Exercise brief
Please repeat exactly, and only, the lines from the one containing "Given: Open the Grok icon beside Follow" through the end of the records below, with no pictures.

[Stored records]

★ ★ ★ ★ ★ ★ ★

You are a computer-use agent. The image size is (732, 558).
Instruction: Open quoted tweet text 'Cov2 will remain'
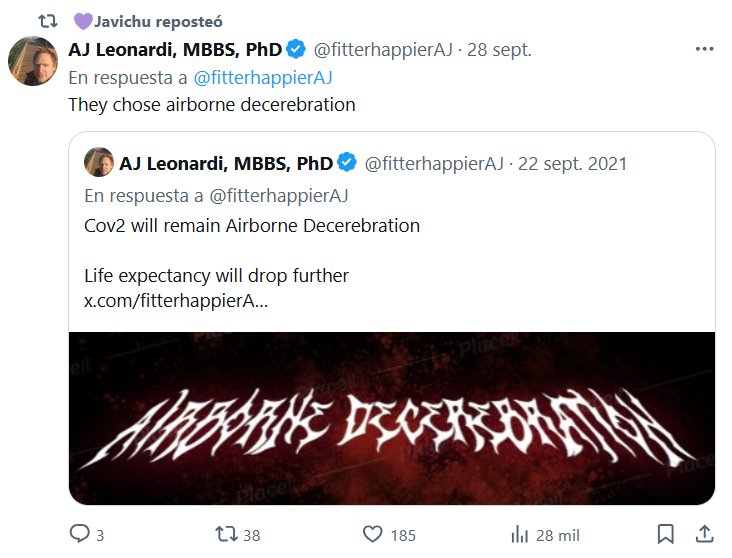click(252, 225)
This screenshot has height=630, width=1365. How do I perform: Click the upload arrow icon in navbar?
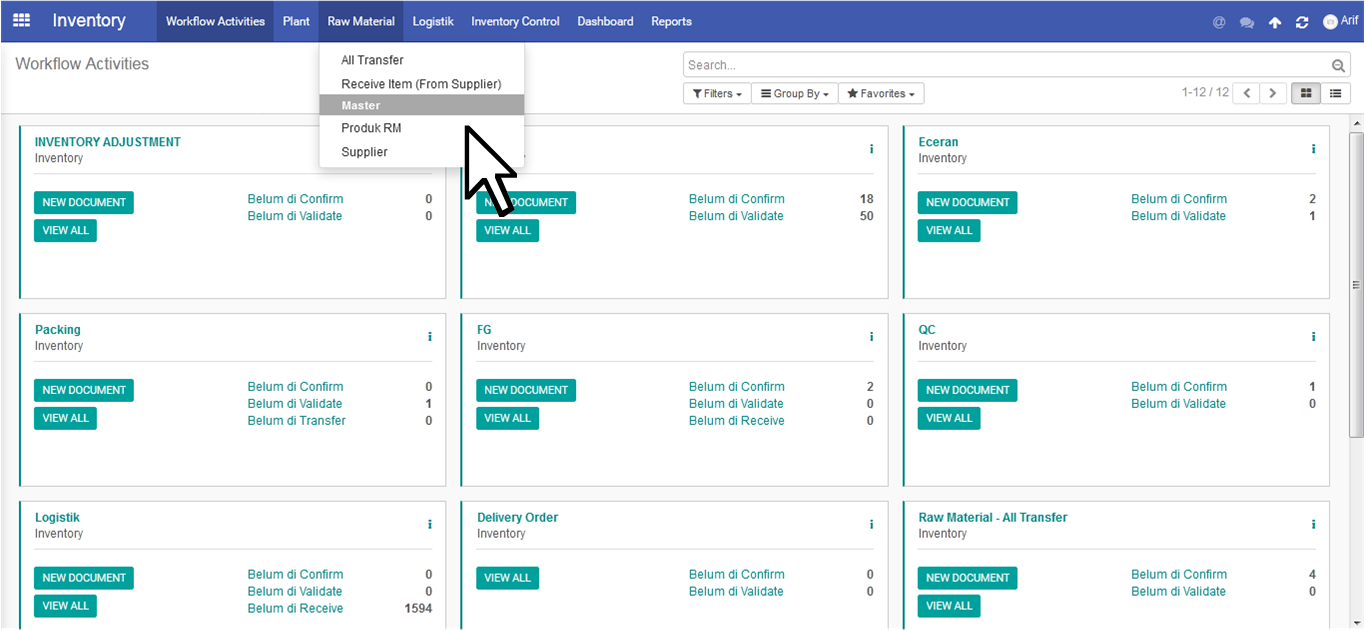[x=1274, y=22]
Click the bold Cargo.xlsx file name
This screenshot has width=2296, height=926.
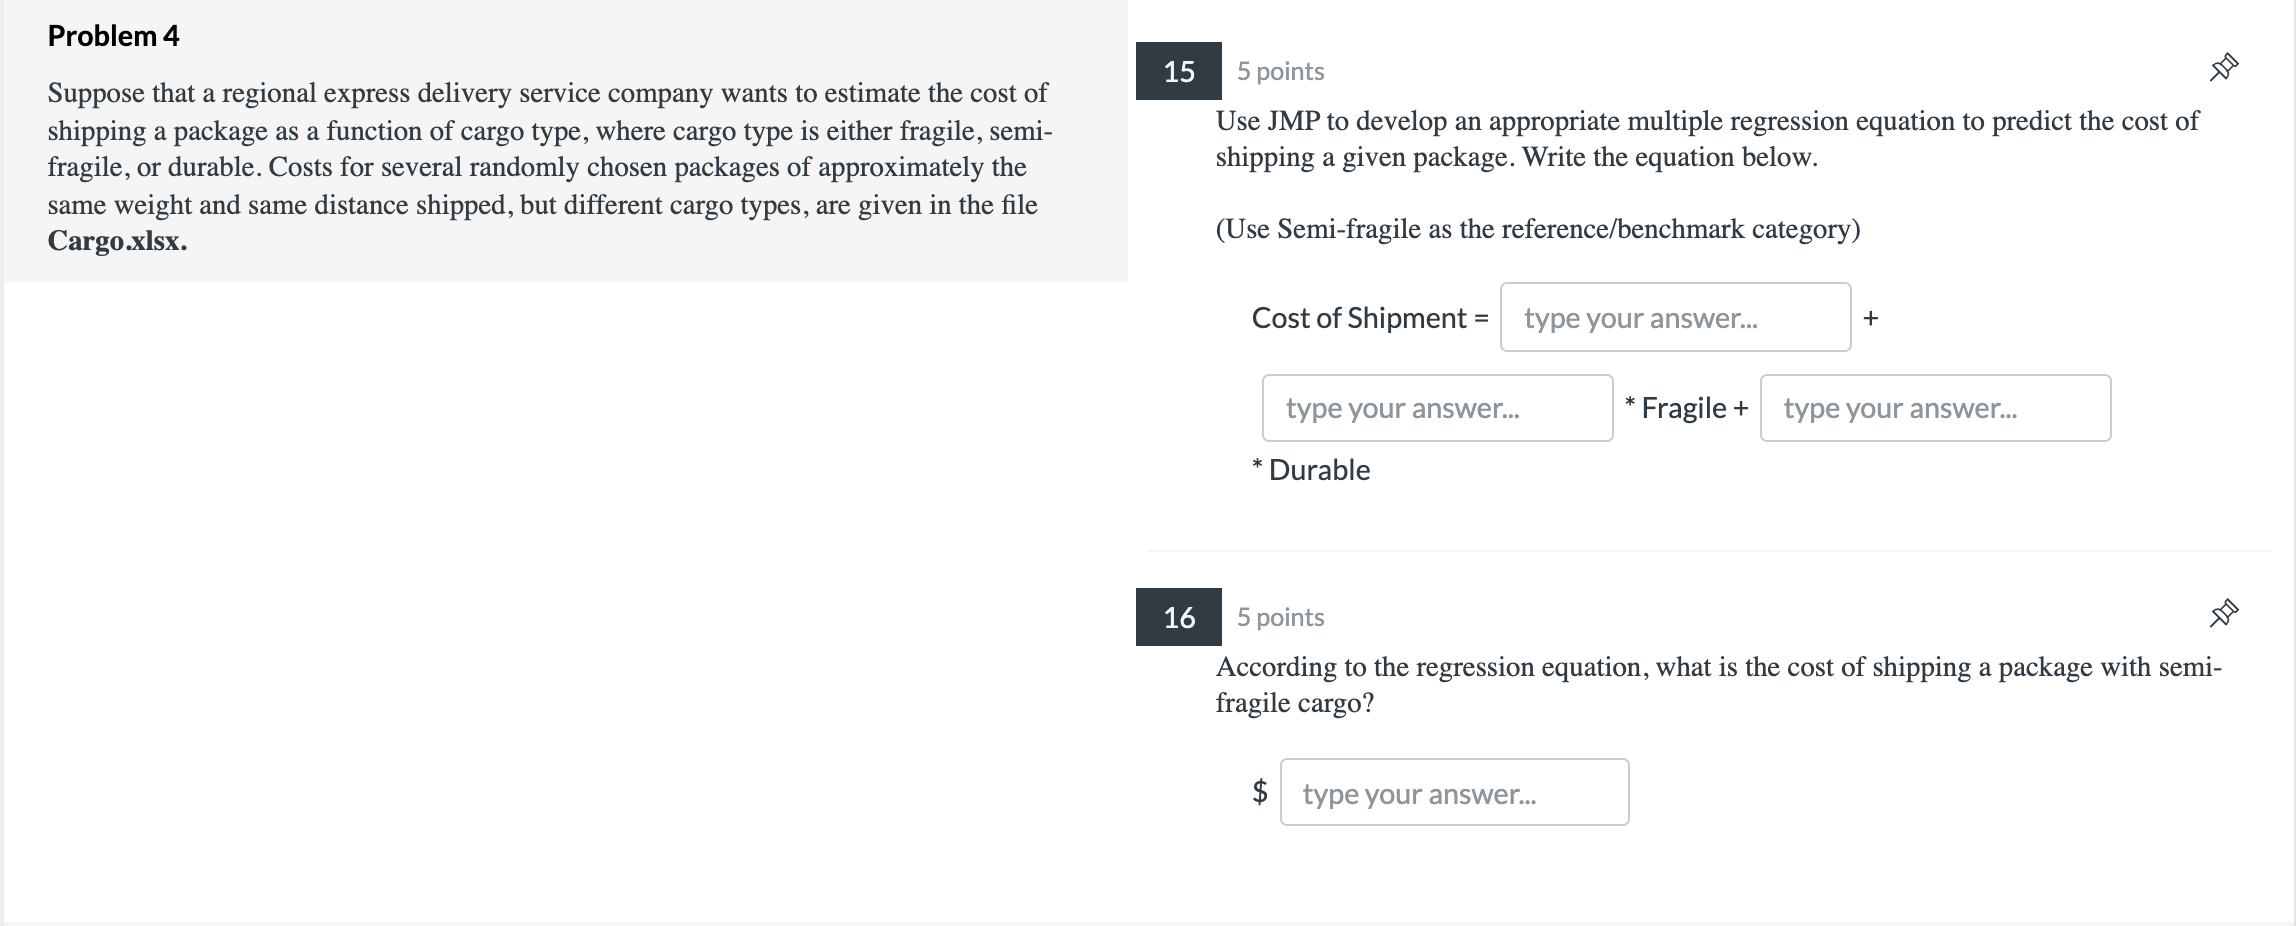coord(117,242)
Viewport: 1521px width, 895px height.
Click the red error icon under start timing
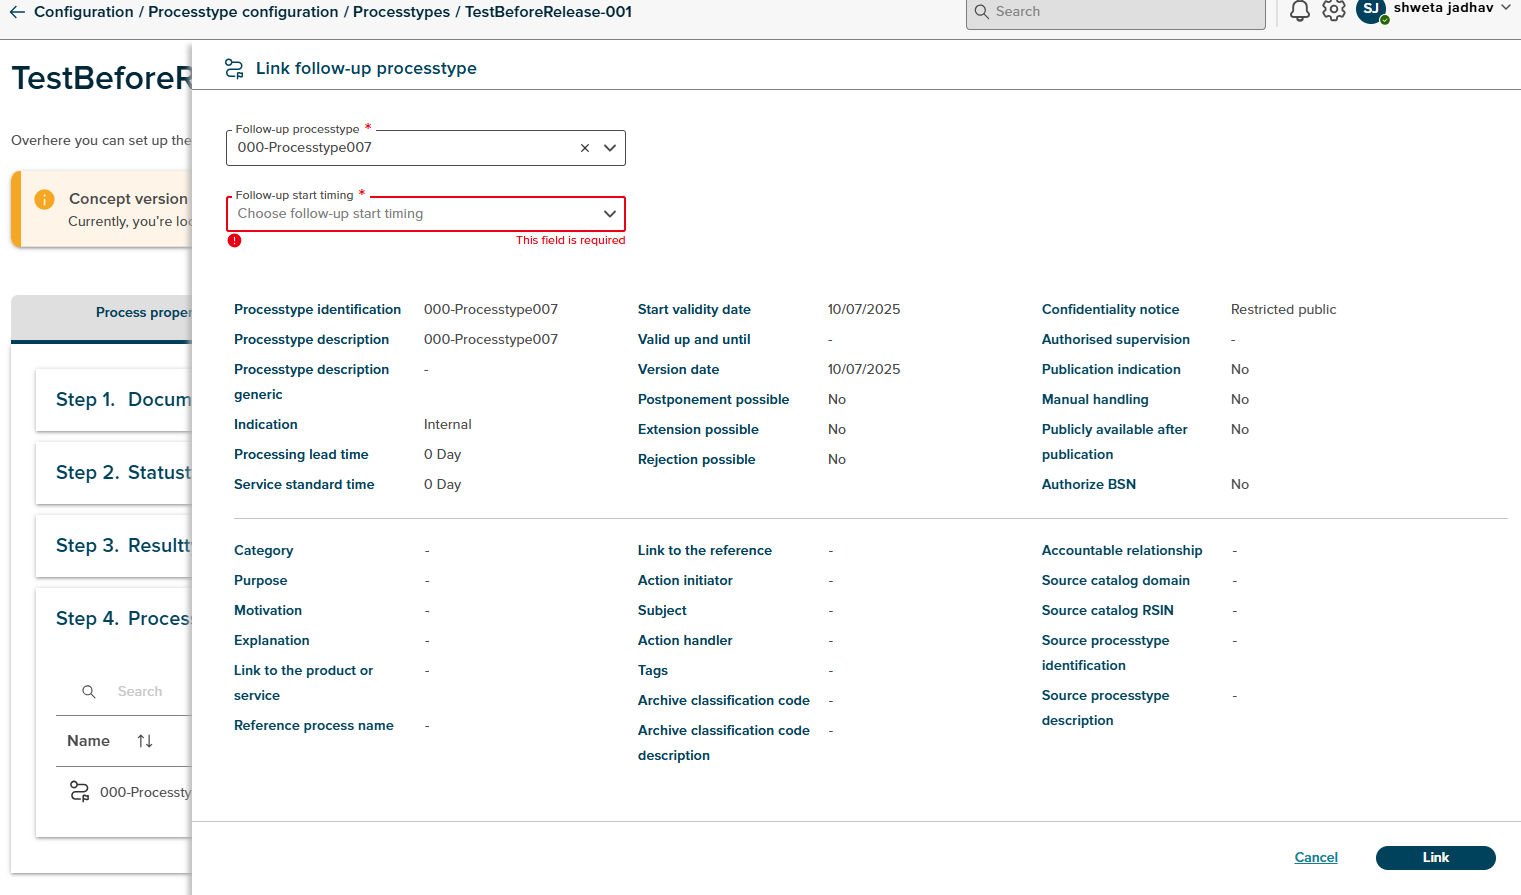[x=234, y=240]
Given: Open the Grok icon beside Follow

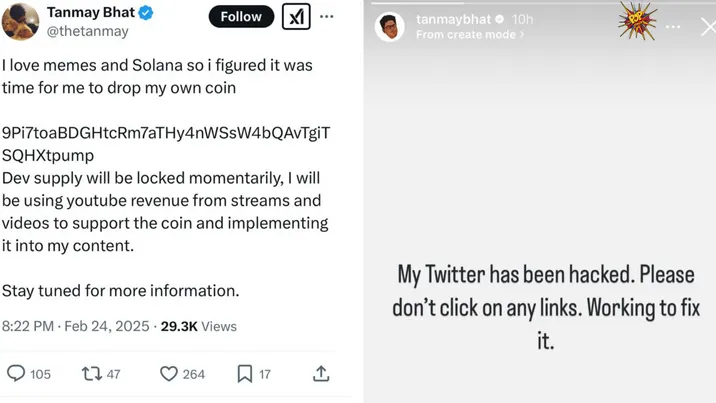Looking at the screenshot, I should point(296,17).
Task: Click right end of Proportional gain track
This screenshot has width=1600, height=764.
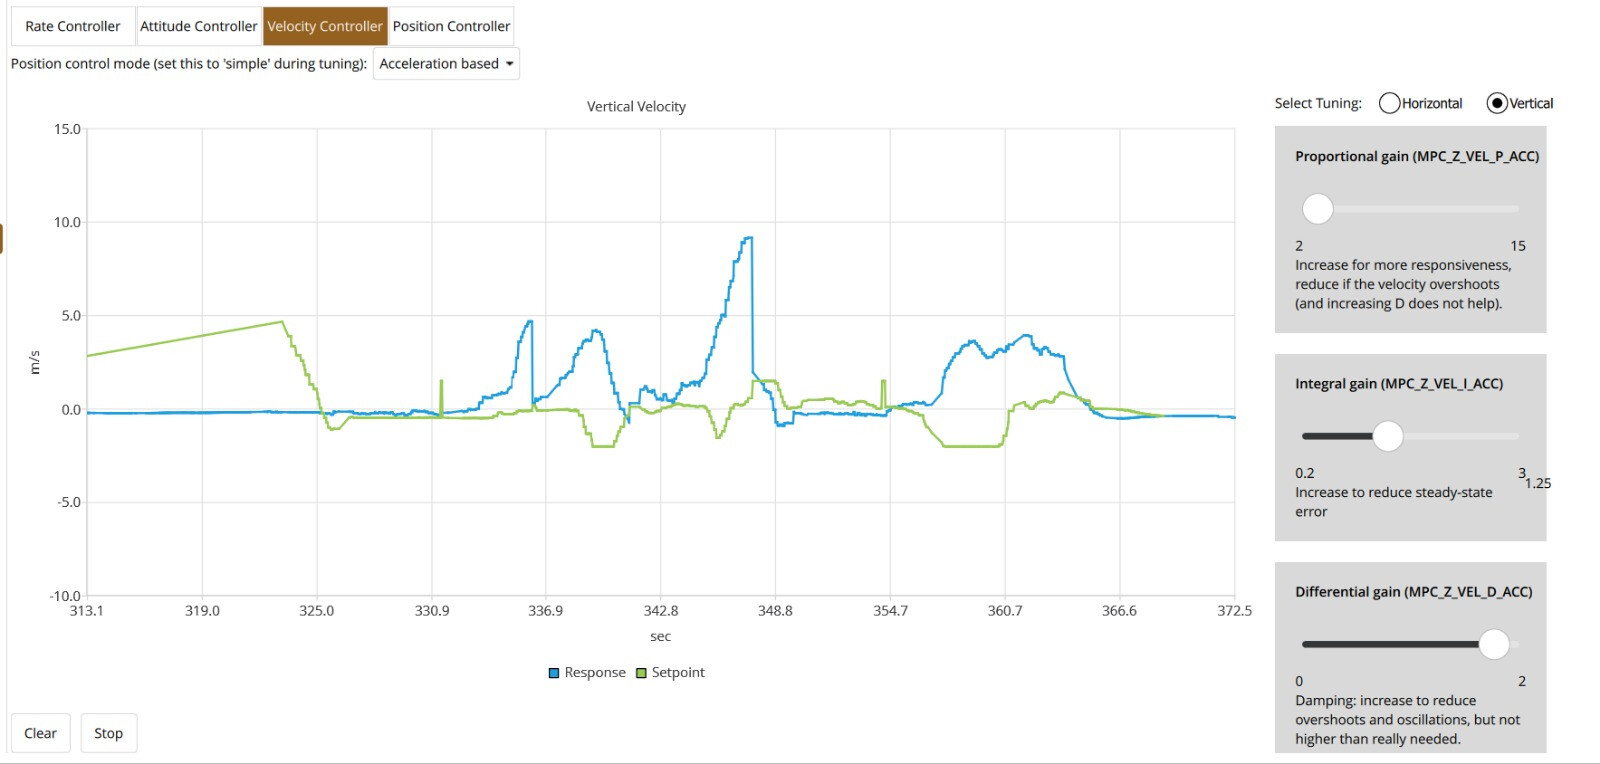Action: click(1515, 209)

★ ★ ★ ★ ★ ★ ★

Solution for this exercise
Given: Open the Grok icon beside Follow

Looking at the screenshot, I should point(296,17).
Task: Click right end of Proportional gain track
This screenshot has width=1600, height=764.
Action: click(1515, 209)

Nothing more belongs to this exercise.